Kemudian pengawasannya dilaksanakan secar berjenjang dari atas kebawah, misalnya Presiden akan menerima laporan di setiap provinsi bahwa tidak ada titik api yang lebih dari 100, kalau lebih dari itu berarti Gubernur harus bertanggung jawab. Dmikian juga juga para Bupati/Wali Kota harus betanggung jawab apabila daerahnya terdapat titik api lebih dari 50.

Selanjutnya kelurahan tidak ada titik api yang lebih dari 10, kalau ada harus menaggung resiko yang ditetapkan oleh Bupati dan sebagainya. Kalau demikian, pasti kebakaran bisa dicegah.
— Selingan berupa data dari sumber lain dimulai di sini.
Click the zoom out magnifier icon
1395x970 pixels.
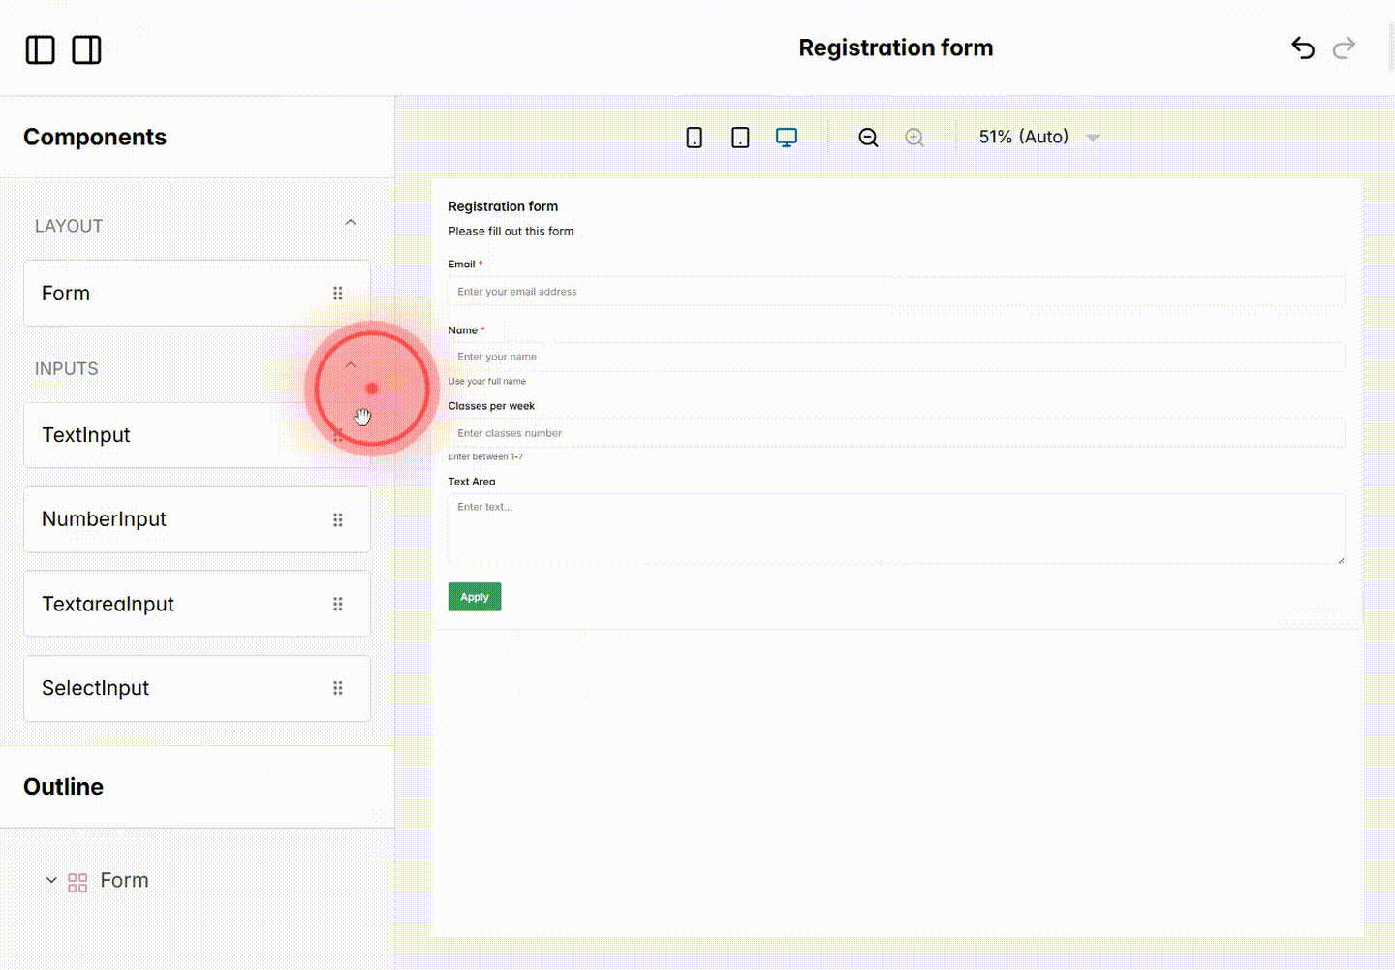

Kedepan pemerintah harusmya membuat ketentuan yang berkaitan dengan titik api di daerah. Titik api yang terdeteksi oleh UAV, akan ketahuan pin-pointnya, sehingga mudah dilacak, apakah dilakukan oleh Pengembang atau tidak masyarakat.

Demikian juga untuk mencegah aksi terorisme, dapat dicegah seperti diuraikan di atas. Bagaimana untuk mencegah kebakaran hutan adalah dengan memenggunakan teknologi informasi. Sehingga dapat disimpulkan bahwa manfaat dari kemajuan teknologi dalam bidang informasi sangat bermanfaat untuk kepentingan Keamanan Nasional bangsa Indonesia.